A common surgery performed for abnormal retinal conditions of the eye is called vitrectomy. The surgery involves removing the vitreous gel from the center of the eye. Abnormal vitreous is often a causative factor in the development of retinal diseases including diabetic retinopathy, macular pucker, macular hole and retinal detachments. The vitreous may also need to be removed first in order to get to retinal membranes, blood or scar tissue and to repair retinal detachments. The vitreous is replaced usually with saline (salt water), a temporary gas bubble or rarely, silicone oil.
Vitrectomy surgery is usually performed in our outpatient surgery center under local anesthesia with sedation. The surgery is done using a microscope and involves using small hypodermic needle sized instruments in the eye. The recuperation time can vary, but often, patients can return to work or normal activities in a week or two. Surgery requiring a gas bubble usually requires a month or longer to resume regular activities and may require postoperative head positioning for up to two weeks. Some complicated retinal disorders may require several surgeries.
All vitrectomy surgery has a risk of infection, bleeding, glaucoma, retinal detachment and further vision loss.
Scleral buckle surgery is a procedure that is performed to repair a detached retina. This surgery is done in our outpatient surgical center or in the Newton Memorial Hospital Operating Room. The surgery is usually performed under local anesthesia with sedation. The recuperation time can vary, but patients can often return to work or normal activities within one or two weeks. Sometimes this procedure is done in conjunction with a vitrectomy in order to repair more complex retinal detachments and the recovery time would be longer in these cases. As with all retinal surgery, there is a risk of infection, glaucoma, retinal detachment, bleeding, need for further eye surgeries and irreversible vision loss.
B Scan Ultrasonography
An in office study that allows for diagnosing vitreous, retinal and choroidal disorders using sound waves when the back of the eye can’t be visualized with light and standard viewing instruments due to opacification such as a dense cataract or blood in the vitreous.
Optical Coherence Topography (OCT)
A special photographic study involving a state of the art optical system that quantitatively diagnosis’s and monitors macular edema (swelling) as well as other macular disorders. Response to treatment can also be followed with this equipment.

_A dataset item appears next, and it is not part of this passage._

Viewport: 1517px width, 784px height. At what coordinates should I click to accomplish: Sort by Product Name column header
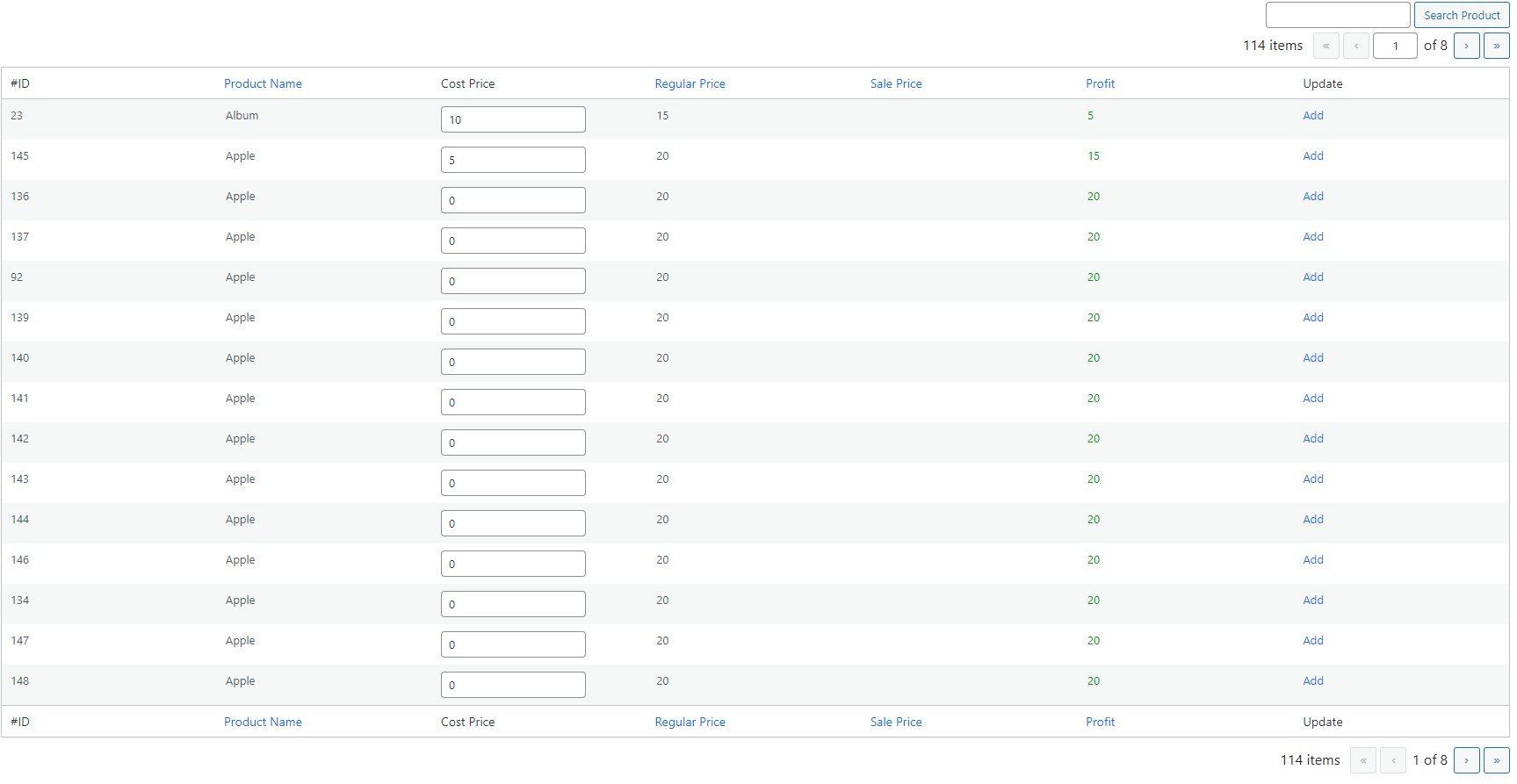pyautogui.click(x=263, y=83)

Fluorescein and Indocyanine Green Angiography
Fluorescein Angiography and Indocyanine Green Angiography (ICG) are in office diagnostic tests which are performed by injecting a special dye (Fluorescein/Indocyanine Green) into a vein of the arm or hand and taking a series of photographs with a special digital camera which employs filters. The dye travels through the circulation and reaches the retinal and choroidal blood vessels. These tests allow great visualization of the blood vessels of the retina and choroid and are helpful in diagnosing and treating many retinal disorders, most commonly, macular degeneration, macular edema and diabetic retinopathy.
Injections of anti-inflammatory and anti-growth medicines are commonly used by retinal physicians to treat retinal disorders such as macular degeneration, diabetic retinopathy, macular edema (swelling), retinal vascular occlusions and ocular inflammations. The injections are done in the office and are given after topical (eye drops) anesthesia and occasionally local anesthesia are given. Minimal or no discomfort is usually reported by the patient after the procedure.